[[ Given entries, beginning ]]

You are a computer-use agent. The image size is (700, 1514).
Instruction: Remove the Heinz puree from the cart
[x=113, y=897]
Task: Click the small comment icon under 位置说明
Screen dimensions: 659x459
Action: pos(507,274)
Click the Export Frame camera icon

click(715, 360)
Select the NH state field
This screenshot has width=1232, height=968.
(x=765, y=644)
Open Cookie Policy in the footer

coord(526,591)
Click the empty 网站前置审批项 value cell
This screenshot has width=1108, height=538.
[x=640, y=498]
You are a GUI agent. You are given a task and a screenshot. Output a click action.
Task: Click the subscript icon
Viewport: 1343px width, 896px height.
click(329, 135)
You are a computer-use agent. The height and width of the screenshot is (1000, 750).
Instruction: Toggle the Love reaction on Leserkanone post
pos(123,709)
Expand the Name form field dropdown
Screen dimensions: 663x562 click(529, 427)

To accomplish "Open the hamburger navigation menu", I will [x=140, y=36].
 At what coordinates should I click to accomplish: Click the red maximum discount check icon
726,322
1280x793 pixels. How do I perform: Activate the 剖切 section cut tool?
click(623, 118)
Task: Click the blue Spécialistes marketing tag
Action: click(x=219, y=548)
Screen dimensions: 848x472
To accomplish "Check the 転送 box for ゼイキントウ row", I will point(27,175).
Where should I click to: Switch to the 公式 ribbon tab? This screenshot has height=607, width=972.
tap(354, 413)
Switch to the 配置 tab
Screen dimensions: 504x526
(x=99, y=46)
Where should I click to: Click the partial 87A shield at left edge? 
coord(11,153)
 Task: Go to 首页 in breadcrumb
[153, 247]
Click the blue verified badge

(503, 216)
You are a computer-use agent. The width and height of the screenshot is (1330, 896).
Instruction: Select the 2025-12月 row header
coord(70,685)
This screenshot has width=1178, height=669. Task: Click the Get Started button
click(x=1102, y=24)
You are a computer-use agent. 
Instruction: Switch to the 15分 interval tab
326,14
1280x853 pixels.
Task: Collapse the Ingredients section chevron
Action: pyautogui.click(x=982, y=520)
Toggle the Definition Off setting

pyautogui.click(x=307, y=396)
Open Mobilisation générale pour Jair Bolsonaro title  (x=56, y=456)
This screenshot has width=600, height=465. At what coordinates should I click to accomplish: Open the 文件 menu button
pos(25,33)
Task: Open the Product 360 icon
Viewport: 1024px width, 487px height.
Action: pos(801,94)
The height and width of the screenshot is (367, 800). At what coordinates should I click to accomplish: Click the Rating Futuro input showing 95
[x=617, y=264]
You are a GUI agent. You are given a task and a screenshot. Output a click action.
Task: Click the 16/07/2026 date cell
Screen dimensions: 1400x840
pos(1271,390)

[[ Given entries, end ]]

Brief:
Please output the lines of the listing above that fall in the stretch from the one with "The height and width of the screenshot is (367, 800)." through the one with "Task: Click the 16/07/2026 date cell", exactly and only those.

Worked solution:
The height and width of the screenshot is (367, 800). At what coordinates should I click to accomplish: Click the Rating Futuro input showing 95
[x=617, y=264]
You are a GUI agent. You are given a task and a screenshot. Output a click action.
Task: Click the 16/07/2026 date cell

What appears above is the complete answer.